If a defendant is judged to be insane, he or she is legally not guilty of the offense. Typically, the individual is then sent to a forensic psychiatric hospital. By law, he would remain there until the presiding judge rules he is no longer dangerously mentally ill. At that point he would be transferred to a state psychiatric hospital and, if his condition continued to improve, after a period of time (usually measured in years), he could be released to the community.

The first part of The Measure of Madness deals with fourteen cases in which the legal question was the defendants’ states of mind at the time they committed their crimes. Mr. Paulson confessed to killing his wife, but claimed he loved her. Mr. Abrams was also charged with the murder of his wife, but he insisted that he had no memory of it. In one chapter I discuss my work with Daniel Rakowitz who became headline news after his arrest for the killing of his roommate. It was rumored that he cooked her remains. Mr. Bailey was one of the most heartbreaking cases. He was only 22 years old when he aimed his gun at a group of police officers in an apparent “suicide by cop.” In one chapter I review the cases of four bizarre and psychotic defendants who were charged with the murder or attempted murder of strangers. One claimed the victims were aliens and another insisted he was an undercover agent and the victim had “come back from the dead.”
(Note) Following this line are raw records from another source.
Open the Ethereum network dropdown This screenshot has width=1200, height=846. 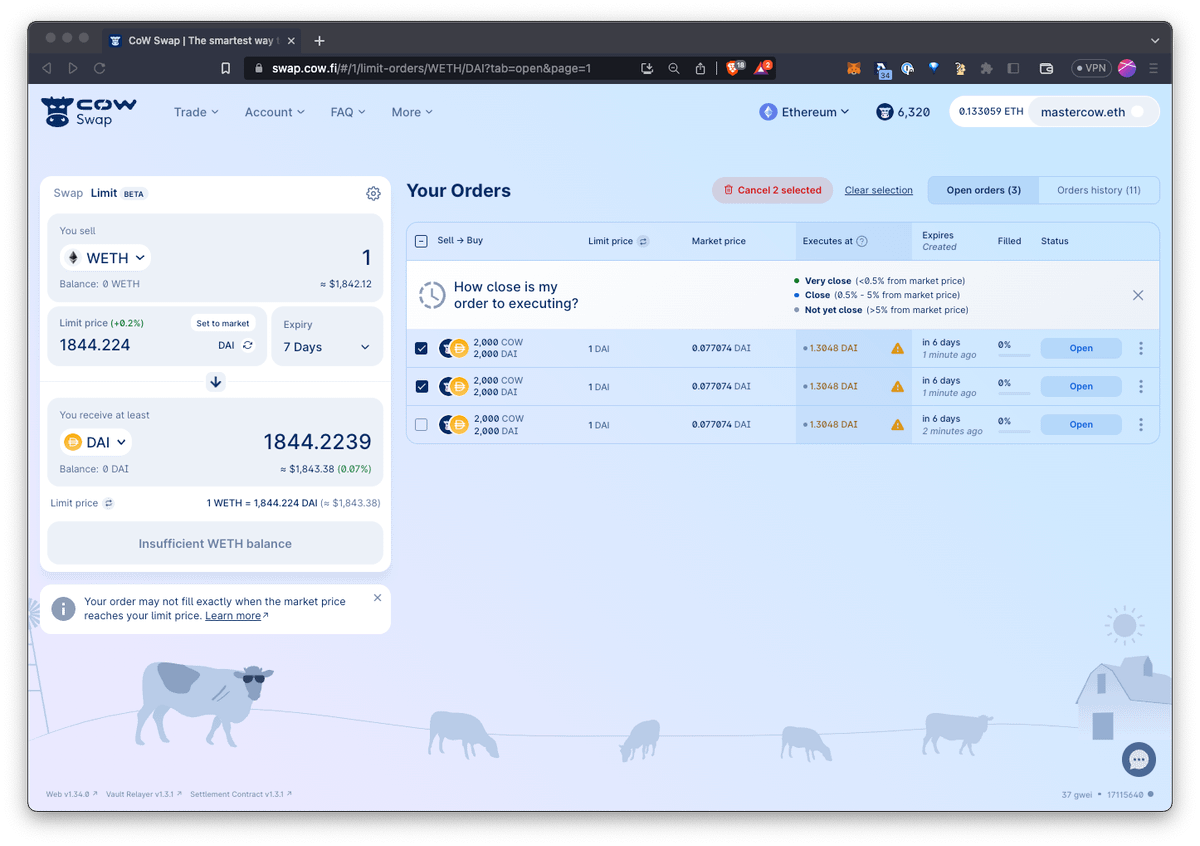click(x=805, y=112)
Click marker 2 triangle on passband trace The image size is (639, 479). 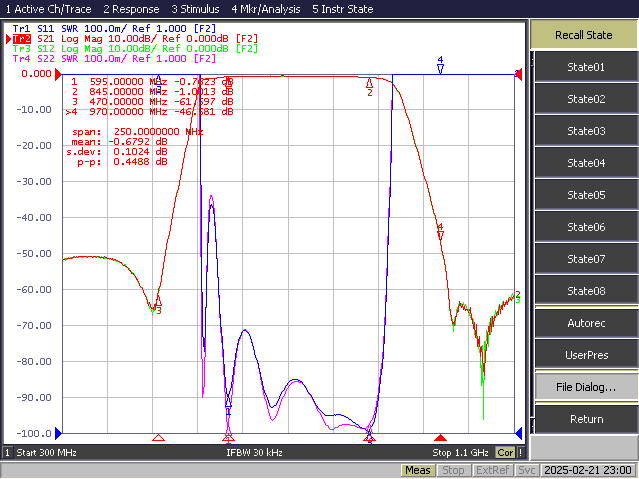369,83
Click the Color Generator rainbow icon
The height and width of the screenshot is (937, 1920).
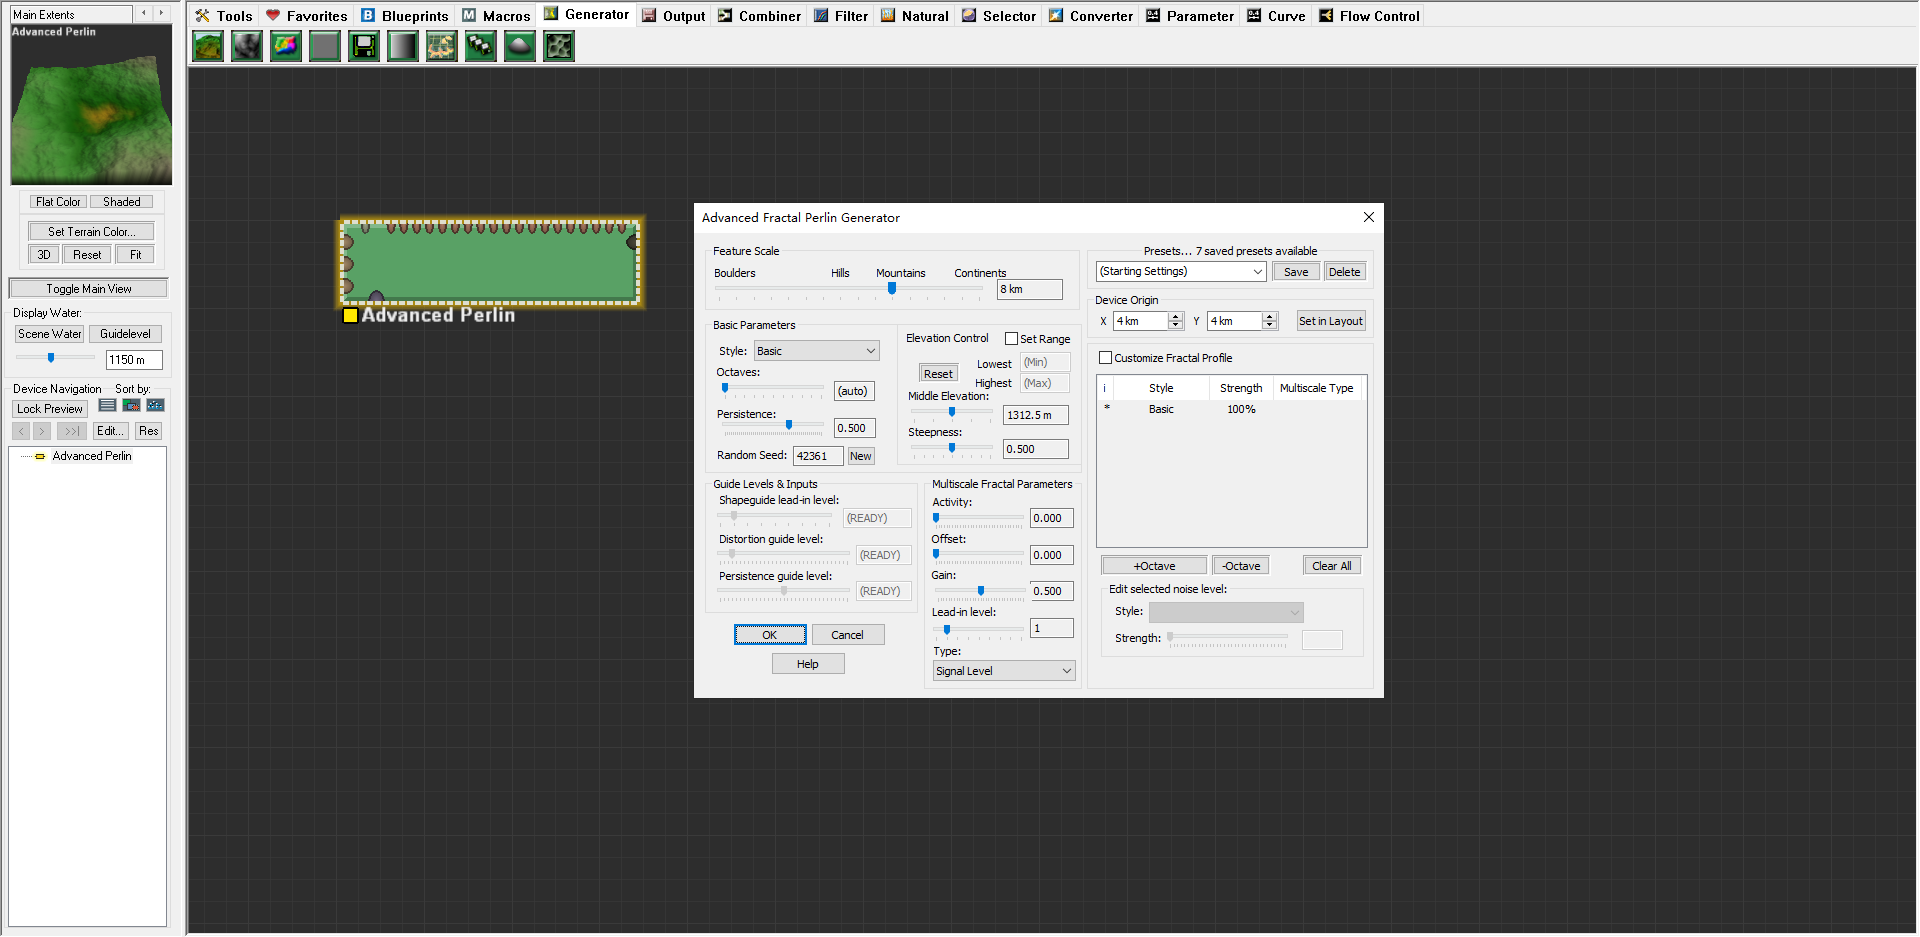tap(286, 46)
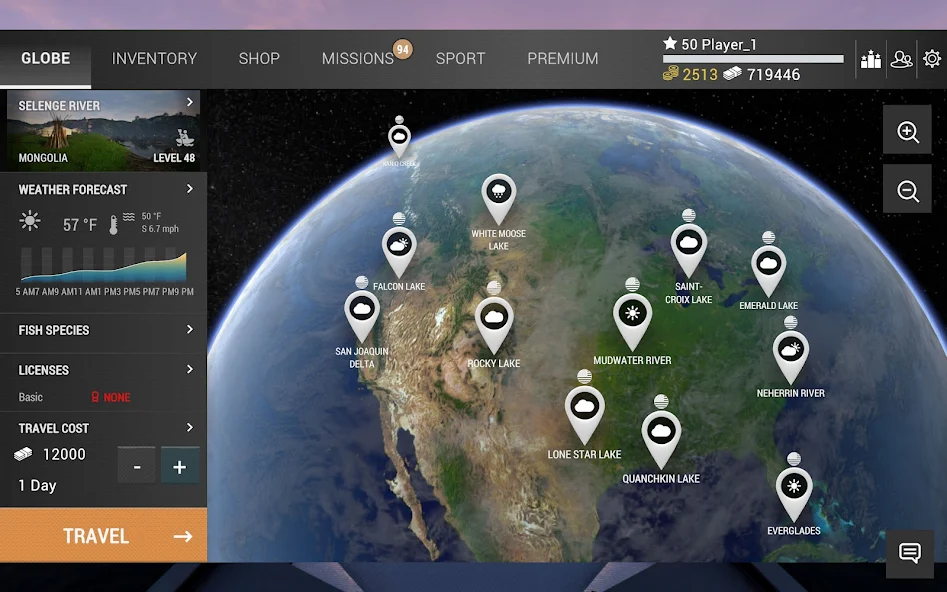Open the Missions tab

358,58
Yet another chapter in this part details the cases of two young women who raised a different psychiatric defense. Both claimed to be suffering from Battered Woman’s Syndrome and raised the defense of extreme emotional disturbance. One was nine months pregnant when she stabbed her sleeping husband and then slit her own wrists. The other told me she was hearing voices at the time she killed her husband.

The defense for both these women hinged upon whether they acted “under the influence of extreme emotional disturbance for which there was a reasonable explanation or excuse, the reasonableness of which is to be determined from the viewpoint of a person in the defendant’s situation under the circumstances as the defendant believed them to be.”3

If these women were found to have acted under extreme emotional disturbance, they would still be convicted of a crime, but the degree of the crime would be lessened. Instead of being convicted of murder, the women would be convicted of manslaughter. In one of these cases I was hired by the defense attorney, in the other, by the prosecution. In both cases I needed to put myself in the position of these women to understand what drove them to kill.